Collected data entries
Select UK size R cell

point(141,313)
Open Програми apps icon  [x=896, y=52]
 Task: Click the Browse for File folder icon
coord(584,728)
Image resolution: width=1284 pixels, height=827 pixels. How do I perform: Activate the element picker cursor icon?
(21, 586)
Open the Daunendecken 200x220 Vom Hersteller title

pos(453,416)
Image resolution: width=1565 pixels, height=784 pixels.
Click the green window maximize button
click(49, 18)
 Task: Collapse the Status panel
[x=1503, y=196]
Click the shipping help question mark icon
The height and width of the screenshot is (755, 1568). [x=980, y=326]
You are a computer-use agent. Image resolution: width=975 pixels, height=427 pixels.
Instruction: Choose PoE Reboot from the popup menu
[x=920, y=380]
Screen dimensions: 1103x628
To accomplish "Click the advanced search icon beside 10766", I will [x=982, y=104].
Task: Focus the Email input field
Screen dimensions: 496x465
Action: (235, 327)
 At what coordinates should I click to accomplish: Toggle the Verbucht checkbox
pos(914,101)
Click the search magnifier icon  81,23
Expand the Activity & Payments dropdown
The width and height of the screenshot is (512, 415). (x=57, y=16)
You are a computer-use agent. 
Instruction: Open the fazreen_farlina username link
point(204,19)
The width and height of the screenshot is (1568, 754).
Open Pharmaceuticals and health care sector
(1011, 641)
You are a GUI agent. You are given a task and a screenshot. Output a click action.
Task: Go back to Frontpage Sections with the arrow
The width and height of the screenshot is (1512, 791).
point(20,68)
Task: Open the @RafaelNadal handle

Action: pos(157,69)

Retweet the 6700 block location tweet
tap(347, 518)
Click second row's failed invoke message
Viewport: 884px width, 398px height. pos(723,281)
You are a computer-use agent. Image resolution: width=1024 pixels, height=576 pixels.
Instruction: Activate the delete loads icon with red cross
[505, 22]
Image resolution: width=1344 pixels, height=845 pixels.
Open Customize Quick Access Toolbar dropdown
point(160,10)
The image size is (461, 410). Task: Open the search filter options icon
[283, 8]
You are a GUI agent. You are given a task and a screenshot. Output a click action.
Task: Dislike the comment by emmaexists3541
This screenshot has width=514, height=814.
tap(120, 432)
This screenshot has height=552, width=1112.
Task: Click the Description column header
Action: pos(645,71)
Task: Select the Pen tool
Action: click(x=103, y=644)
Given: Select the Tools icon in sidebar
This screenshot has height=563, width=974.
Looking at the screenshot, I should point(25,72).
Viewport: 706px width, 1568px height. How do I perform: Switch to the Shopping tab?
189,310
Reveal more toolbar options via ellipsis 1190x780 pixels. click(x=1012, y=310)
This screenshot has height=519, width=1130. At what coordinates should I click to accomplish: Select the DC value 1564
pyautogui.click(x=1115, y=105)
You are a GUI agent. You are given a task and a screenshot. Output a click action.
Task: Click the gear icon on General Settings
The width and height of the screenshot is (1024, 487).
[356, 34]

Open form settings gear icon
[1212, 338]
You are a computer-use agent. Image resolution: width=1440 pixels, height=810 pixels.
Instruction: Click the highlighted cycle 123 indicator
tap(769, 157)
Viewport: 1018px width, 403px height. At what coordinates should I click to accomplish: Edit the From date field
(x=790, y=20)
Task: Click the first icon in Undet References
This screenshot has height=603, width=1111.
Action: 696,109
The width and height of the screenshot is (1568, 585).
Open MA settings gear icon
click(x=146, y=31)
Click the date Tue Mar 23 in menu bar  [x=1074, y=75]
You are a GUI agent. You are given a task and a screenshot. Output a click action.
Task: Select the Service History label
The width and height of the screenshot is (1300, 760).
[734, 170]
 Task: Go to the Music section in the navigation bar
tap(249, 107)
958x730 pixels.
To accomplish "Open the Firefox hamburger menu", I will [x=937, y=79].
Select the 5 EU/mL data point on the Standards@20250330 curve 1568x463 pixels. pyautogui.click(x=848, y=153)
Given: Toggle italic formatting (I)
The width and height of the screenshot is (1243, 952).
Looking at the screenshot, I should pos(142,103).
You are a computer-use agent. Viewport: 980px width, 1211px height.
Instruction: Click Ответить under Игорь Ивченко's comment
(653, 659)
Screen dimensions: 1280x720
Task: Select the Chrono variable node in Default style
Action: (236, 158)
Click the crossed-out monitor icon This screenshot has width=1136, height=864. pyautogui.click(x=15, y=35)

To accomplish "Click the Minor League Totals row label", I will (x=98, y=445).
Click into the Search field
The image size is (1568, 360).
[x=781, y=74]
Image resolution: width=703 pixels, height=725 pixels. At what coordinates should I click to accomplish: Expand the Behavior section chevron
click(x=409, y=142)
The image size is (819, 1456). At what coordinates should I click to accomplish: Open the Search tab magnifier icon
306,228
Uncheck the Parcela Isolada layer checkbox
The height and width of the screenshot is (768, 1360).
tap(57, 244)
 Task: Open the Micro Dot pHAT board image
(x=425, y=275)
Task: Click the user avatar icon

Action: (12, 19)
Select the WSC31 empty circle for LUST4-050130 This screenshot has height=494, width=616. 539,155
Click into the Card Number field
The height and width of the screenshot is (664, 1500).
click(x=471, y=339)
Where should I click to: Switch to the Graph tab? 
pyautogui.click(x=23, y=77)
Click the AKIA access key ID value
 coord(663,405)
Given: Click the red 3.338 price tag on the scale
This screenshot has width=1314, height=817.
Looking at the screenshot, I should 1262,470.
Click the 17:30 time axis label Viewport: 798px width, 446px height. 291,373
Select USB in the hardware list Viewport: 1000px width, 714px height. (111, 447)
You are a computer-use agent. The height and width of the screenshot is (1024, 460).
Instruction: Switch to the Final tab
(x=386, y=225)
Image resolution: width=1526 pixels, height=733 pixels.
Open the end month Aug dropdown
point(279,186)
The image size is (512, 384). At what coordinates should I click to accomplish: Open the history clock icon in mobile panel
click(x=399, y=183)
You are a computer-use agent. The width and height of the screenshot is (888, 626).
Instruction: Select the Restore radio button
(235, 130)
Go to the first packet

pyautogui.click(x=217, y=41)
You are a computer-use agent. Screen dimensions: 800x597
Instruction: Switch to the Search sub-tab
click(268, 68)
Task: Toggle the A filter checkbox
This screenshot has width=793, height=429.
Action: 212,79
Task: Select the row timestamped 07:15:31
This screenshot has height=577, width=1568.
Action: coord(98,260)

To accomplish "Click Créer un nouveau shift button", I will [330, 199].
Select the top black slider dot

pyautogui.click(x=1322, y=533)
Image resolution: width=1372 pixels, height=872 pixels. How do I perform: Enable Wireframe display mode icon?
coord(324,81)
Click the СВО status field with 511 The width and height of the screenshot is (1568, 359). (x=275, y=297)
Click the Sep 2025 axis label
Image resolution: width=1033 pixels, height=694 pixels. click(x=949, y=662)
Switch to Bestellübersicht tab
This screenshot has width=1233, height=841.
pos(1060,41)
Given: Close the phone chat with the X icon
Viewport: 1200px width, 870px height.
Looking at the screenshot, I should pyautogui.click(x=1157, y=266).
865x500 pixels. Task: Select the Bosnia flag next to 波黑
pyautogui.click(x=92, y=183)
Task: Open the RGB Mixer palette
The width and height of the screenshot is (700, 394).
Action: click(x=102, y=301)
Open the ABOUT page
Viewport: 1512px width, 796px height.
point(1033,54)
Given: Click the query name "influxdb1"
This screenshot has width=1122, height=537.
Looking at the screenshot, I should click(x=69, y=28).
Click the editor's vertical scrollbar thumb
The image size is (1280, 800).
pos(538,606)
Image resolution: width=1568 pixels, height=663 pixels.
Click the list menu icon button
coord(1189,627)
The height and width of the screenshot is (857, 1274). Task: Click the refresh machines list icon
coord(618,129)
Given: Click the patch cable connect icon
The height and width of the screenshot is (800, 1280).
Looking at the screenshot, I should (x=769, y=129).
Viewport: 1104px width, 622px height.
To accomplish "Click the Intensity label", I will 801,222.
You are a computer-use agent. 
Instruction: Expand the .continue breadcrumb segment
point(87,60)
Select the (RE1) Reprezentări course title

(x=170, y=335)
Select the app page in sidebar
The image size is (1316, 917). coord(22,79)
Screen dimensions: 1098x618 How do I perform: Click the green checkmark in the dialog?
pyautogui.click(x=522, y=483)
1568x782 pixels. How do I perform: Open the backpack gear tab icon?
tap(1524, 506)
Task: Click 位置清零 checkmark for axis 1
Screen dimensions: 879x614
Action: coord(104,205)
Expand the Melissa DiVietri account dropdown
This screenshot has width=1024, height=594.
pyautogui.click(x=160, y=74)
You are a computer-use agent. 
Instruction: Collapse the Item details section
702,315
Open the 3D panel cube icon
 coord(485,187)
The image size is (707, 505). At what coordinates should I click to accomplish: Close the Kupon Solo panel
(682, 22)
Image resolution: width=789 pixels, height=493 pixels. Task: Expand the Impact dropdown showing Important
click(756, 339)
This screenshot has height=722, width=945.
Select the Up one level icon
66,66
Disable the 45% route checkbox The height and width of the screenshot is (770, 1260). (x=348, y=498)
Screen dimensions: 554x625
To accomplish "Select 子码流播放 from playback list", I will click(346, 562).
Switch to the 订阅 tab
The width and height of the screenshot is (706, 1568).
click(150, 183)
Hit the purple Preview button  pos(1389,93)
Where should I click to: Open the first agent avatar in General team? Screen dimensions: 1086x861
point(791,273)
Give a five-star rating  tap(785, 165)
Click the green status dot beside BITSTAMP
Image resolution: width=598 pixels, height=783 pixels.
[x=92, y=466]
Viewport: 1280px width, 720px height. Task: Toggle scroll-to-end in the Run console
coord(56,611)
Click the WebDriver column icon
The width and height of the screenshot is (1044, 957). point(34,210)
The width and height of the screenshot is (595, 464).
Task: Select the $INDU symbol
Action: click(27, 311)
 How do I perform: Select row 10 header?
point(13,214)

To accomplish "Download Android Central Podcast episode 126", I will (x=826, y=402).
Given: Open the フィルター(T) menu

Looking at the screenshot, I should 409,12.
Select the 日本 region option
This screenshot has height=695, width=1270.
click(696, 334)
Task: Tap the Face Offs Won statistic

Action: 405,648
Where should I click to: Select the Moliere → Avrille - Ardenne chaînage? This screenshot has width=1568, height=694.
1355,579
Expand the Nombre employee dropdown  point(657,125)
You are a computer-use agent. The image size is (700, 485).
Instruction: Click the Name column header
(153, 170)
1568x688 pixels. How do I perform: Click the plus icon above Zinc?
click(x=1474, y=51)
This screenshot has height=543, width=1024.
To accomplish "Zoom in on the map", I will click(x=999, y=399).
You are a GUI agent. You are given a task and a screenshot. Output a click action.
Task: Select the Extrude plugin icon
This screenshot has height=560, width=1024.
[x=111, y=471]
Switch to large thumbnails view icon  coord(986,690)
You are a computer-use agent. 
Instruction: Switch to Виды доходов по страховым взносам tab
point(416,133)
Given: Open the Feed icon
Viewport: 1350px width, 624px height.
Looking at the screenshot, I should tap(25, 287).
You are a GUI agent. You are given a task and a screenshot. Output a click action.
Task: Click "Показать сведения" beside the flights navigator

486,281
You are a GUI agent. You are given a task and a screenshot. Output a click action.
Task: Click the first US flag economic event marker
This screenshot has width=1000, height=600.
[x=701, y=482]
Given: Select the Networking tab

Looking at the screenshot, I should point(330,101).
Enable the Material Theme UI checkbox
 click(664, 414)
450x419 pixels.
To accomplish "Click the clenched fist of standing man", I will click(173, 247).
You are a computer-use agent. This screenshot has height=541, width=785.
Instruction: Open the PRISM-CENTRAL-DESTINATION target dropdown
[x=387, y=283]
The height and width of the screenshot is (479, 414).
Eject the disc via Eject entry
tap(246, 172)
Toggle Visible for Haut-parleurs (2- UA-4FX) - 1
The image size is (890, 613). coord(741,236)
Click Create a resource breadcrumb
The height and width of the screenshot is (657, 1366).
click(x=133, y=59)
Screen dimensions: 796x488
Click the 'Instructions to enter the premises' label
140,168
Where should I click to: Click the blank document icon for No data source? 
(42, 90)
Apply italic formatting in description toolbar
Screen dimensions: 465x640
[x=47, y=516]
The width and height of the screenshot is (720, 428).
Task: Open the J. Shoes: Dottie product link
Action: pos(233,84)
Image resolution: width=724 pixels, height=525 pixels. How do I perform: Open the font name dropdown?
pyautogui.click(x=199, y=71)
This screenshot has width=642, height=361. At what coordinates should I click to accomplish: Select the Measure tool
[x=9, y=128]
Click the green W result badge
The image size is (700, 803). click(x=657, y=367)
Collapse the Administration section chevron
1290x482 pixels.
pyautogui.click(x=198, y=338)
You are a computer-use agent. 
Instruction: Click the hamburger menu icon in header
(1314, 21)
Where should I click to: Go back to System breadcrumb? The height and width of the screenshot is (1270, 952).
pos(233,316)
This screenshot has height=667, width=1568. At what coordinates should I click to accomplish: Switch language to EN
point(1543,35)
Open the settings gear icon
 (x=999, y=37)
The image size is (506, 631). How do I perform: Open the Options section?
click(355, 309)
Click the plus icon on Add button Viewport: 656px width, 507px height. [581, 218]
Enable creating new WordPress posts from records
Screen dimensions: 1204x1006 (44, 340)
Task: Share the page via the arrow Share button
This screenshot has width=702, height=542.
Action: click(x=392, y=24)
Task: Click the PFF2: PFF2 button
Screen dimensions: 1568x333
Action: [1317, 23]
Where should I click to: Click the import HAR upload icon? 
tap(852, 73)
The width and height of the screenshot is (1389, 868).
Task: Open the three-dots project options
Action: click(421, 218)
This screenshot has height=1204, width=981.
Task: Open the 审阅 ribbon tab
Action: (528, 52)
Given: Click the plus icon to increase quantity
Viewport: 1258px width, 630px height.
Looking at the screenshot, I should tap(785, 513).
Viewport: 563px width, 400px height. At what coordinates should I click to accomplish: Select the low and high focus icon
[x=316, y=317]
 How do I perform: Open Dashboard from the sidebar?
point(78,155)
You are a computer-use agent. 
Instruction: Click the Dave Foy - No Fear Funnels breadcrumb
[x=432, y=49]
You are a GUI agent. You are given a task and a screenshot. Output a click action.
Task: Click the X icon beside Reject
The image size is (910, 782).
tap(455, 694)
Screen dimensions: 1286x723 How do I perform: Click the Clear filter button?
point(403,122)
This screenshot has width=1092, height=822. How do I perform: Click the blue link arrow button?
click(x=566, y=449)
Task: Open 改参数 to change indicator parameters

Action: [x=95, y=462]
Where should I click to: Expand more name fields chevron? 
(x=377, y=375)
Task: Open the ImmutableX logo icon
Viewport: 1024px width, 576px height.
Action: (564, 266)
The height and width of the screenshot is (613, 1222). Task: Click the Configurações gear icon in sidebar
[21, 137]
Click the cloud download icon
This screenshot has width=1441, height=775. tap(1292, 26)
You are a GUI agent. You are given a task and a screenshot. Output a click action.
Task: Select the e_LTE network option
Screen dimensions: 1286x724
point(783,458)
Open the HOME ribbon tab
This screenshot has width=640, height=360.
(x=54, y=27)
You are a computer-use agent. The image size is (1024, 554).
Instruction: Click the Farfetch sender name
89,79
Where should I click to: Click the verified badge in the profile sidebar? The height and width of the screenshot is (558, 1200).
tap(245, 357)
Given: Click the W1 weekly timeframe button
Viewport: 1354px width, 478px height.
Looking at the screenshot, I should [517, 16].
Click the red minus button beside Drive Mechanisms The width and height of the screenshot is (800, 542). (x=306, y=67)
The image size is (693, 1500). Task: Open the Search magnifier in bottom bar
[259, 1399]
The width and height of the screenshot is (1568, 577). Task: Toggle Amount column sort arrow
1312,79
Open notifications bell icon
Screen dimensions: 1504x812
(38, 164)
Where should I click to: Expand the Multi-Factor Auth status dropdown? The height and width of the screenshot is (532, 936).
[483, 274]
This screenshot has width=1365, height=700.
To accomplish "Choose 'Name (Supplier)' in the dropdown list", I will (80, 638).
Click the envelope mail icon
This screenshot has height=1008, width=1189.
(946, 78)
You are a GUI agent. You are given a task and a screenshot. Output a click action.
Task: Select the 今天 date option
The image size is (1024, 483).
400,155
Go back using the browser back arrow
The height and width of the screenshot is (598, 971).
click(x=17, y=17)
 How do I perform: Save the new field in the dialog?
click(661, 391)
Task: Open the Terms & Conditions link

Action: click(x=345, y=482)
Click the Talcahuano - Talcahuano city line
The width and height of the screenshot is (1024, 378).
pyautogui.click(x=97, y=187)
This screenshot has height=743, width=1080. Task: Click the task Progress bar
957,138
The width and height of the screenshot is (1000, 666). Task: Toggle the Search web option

## Exercise objective
Your answer must be the line with "Task: Select the 今天 date option" and all lines after it through the final line of the entries, copied exactly and with nothing added.

## Your response
Task: Select the 今天 date option
The image size is (1024, 483).
400,155
Go back using the browser back arrow
The height and width of the screenshot is (598, 971).
click(x=17, y=17)
 How do I perform: Save the new field in the dialog?
click(661, 391)
Task: Open the Terms & Conditions link

Action: click(x=345, y=482)
Click the Talcahuano - Talcahuano city line
The width and height of the screenshot is (1024, 378).
pyautogui.click(x=97, y=187)
This screenshot has height=743, width=1080. Task: Click the task Progress bar
957,138
The width and height of the screenshot is (1000, 666). Task: Toggle the Search web option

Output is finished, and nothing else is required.